Valerie Gordon Garcia
McMurtry must have loved that typewriter. He typed most, if not all, of his stories on it. The Hermes 3000 sat on his writing desk with stacks of typing paper alongside it.  He was an avid reader who kept books in every room of his house.

“He has, like, this private library, which is out behind his house where he has all kinds of rare books,” Rodrigue said. “One of my favorite memories of Larry is when we’d be in town for that class, he’d leave the bookstore open all night and we got to tour his family home where he wrote Lonesome Dove.”

McMurtry’s beloved bookstore made the perfect setting to capture the McMurtry myth, sometimes as he stocked books. The warehouse-like space made a nice escape for bookworms who often traveled to catch a glimpse of the author. Sarah Ruth Alexander, a Denton artist who's made many day trips to Booked Up, recalled meeting McMurtry one time she was there.
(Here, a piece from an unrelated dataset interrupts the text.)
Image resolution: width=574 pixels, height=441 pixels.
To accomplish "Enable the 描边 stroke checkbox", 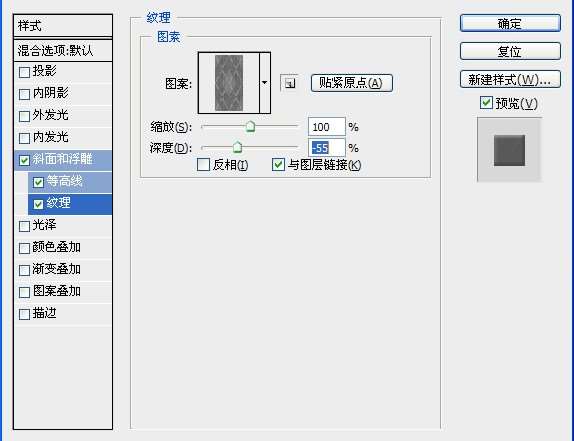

“I talked to him, and somehow we ended up talking about Ranchman in Ponder, a steakhouse,” Alexander said. “And I didn’t want to bother him but talk to him for a second. He was just working and putting books away. He was approachable and didn’t seem curmudgeonly at all.”

McMurtry once described Archer City, where he got his greatest work done, as a “bookless part of a bookless state.” He made sure books would live on, along with his legacy, in that bookless land.

“He was so open, a shock after hearing how particular he could be,” Wray said. “He was what you would hope he would be. We were book people, and he liked book people.”